I am so glad that you always wanted to return to the nature-filled place where you were raised up :) I'm proud of you---so proud! I feel disappointed for people who never wanted to go back to their humble beginnings when they're looking for "bigger and better things" ;( It i understandable for you to go back to such a beautiful place with the river, poppies, and those East Devon landscape :) But can you tell me how to understand myself? I mean, all my life I lived in the city, not in a nature-filled place, and yet I long for nature.. All my life, I lived only in tropical summers and rains, and yet I long for an autumn, winter, and specially a spring... All my life I'm seeing tropical trees, plants, and flowers, and yet I long for pine trees, poppies, and grassy plains... And the more inexplicable thin is that when I think of them, it is not a mere feeling of longing, but rather a feeling of "going back" to them...
He makes me lie down in green pastures, He leads me beside quiet waters. Ps 23:2.
Hi. Hope everyone's fine. And yes, Hello to all the humans. Those who have a heart in their chest, who ponder, who breathe, who love, who live- from one human being to another. Love to all. I hope that Jo still remembers me. I remember you very well. Time is not the same always. It isn't, you know. Facts unfold. Mystries, they unfold too. And it's never late when we realise that we have an idea which we truly really rejected. So we're ever-changing too.
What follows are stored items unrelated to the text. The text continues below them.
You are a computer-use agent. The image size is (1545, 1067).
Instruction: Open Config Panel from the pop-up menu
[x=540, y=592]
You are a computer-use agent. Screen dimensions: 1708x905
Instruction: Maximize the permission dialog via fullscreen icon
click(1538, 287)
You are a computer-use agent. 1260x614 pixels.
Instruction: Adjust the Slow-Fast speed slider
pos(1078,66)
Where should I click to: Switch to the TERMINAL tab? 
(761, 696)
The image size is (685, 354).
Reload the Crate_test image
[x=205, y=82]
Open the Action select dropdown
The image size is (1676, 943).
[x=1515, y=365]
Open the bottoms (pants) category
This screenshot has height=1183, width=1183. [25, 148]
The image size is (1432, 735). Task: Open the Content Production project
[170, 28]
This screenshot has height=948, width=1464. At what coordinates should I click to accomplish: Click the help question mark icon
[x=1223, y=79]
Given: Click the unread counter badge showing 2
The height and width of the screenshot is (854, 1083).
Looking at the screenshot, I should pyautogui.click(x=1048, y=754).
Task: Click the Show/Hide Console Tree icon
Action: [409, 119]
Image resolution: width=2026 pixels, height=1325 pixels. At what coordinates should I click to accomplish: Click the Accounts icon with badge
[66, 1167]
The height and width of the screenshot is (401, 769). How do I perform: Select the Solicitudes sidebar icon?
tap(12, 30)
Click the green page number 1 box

It's in our creation. We move on. We keep on pondering. Breathing, living and loving while we ponder on. Right? So it seems it's been a lot of time since we last talked. My fault! I accept it. I'm not afraid to accept the truth. My fault 'cause of my fate. Really? No, I just didn't feel like it. But don't get me wrong. No! I always wanted to. But it all got so messed up. So messed up. But now that I really have plunged into the ocean. The ocean where I seek to find the truth. I require your help. And answers. And I hope,you will, whenever I'll ask you. For you are a helping hand. You can not do without helping. You are love. And you want love to prevail. Everywhere. Very sweet. And I second your thought. I value your emotions. And I pray that you'll make yourself open to more vistas. More realities. But that's another talk. One that matters. And does not. Such paradoxes. And very intriguing too. Anyways I'm here. Back. And I hope that whenever I seek help from you Jo! You'l not desert me, right? I know a sweet smile is playing on your lips. And it means yes, I know that. I almost always know. But my actions are weak, puny. Pray that I get the strength that I long for. Pray! May The Almight God, Most High, Unique, Alone In His Qualities, Bless You. The One Who Gives And Forgives Us Who Get And Forget. Praise Be To Him! Master Alone of all that He Alone Knows And Has Created! May He Bless Us Sinners, Liars And Hypocrites. And May He Give Us The Strength To Embrace The Truth. And May He Open Our Hearts to Truth. Amen. Farewell!
Hello there, I am very fine, I hope you are too. I appreciate your encouragement, and I will try my hardest to be a help in the time of need. Remember there is no condemnation in Christ. Live on for him in his world and it will all be given to you. Take care and God bless you!
Yes. "Cast all your anxiety on Him because He cares for you." 1 Peter 5:7. God bless.